Residual Earnings Valuation
In my opinion, banks are prime candidates to be valued with a residual earnings (“RE”) valuation, given that the RE framework anchors on both the income statement and the balance sheet as well as accrual accounting. That said, I apply the following assumptions:
- To forecast EPS, I anchor on consensus analyst forecast as available on the Bloomberg Terminal ’till 2023. In my opinion, any estimate beyond 2023 is too speculative to include in a valuation framework – especially for banks.
- To estimate the cost of capital, I use the WACC framework. I model a three-year regression against the S&P 500 to find the stock’s beta. For the risk-free rate, I used the U.S. 10-year treasury yield as of July 29, 2022. My calculation indicates a fair required return of about 10%.
- To derive JPM’s tax rate, I extrapolate the 3-year average effective tax-rate from 2019, 2020 and 2021.
- For the terminal growth rate, I apply 3% percentage points, approximately the nominal GDP growth, which I think is a fair assumption for an industry leader.
Based on the above assumptions, my calculation returns a base-case target price for JPM of $194.48/share, implying material upside of almost 70%.

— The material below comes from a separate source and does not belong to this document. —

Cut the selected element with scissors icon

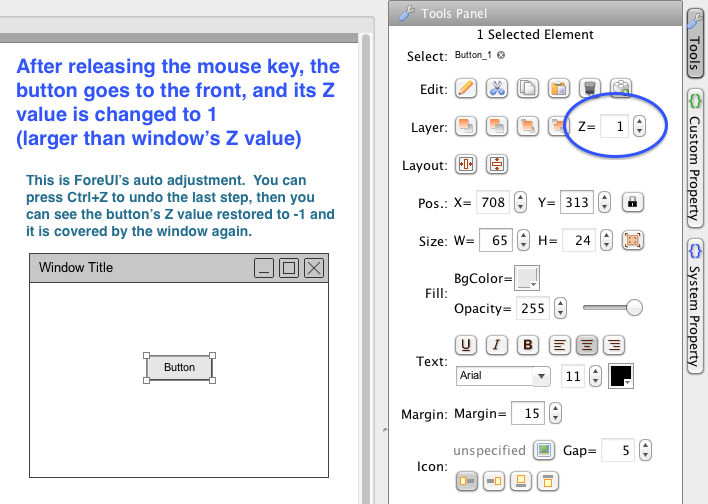pyautogui.click(x=496, y=88)

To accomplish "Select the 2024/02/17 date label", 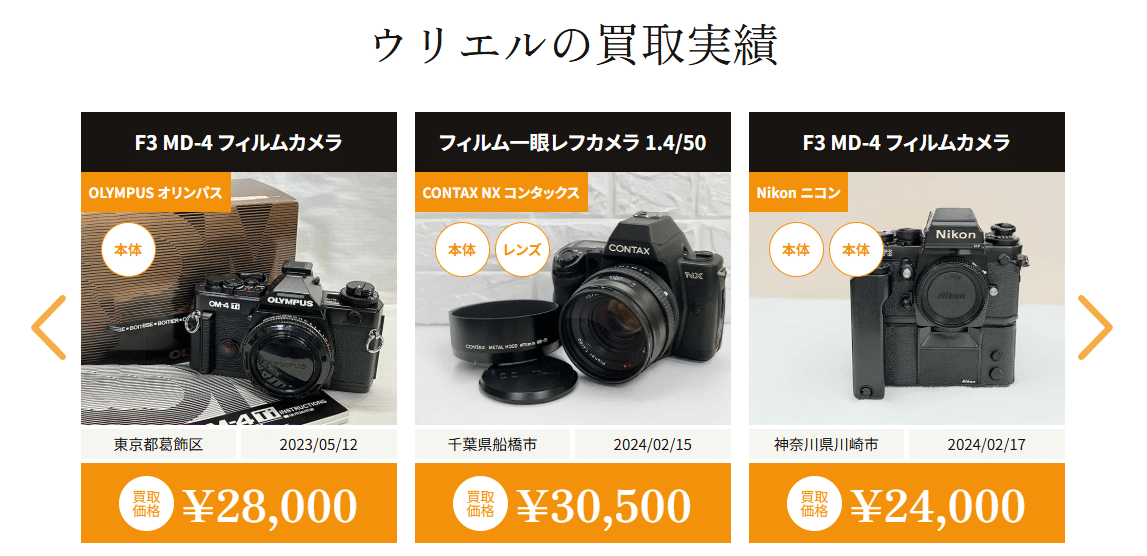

I understand that investors might have different assumptions with regards to JPM’s required return and terminal business growth. Thus, I also enclose a sensitivity table to test varying assumptions. For reference, red-cells imply an overvaluation as compared to the current market price, and green-cells imply an undervaluation.
Risks
While I believe that investments in banks are less risky than the market implies, the tail-risk exposure is still elevated and if materialized this might depreciate JPM share-price significantly. For reference, take the great financial crisis as an example, which crippled many bank stocks for multiple year, if not decades. In any case, JPM’s 12% CET1 ratio should puffer the company for most market stress scenarios, even severe ones.
Conclusion
Given depressed valuation paired with attractive fundamentals, I am bullish on diversified financial service companies — including all US bulge bracket banks and Barclays. However, JPMorgan stands out. In my opinion, CEO Jamie Dimon’s bank is the clear industry leader and having the opportunity to accumulate JPM shares at x1.5 P/B, I love the risk/reward. As I value the bank based on a residual earnings model, I see about 70% upside. My target price is $194.48/share.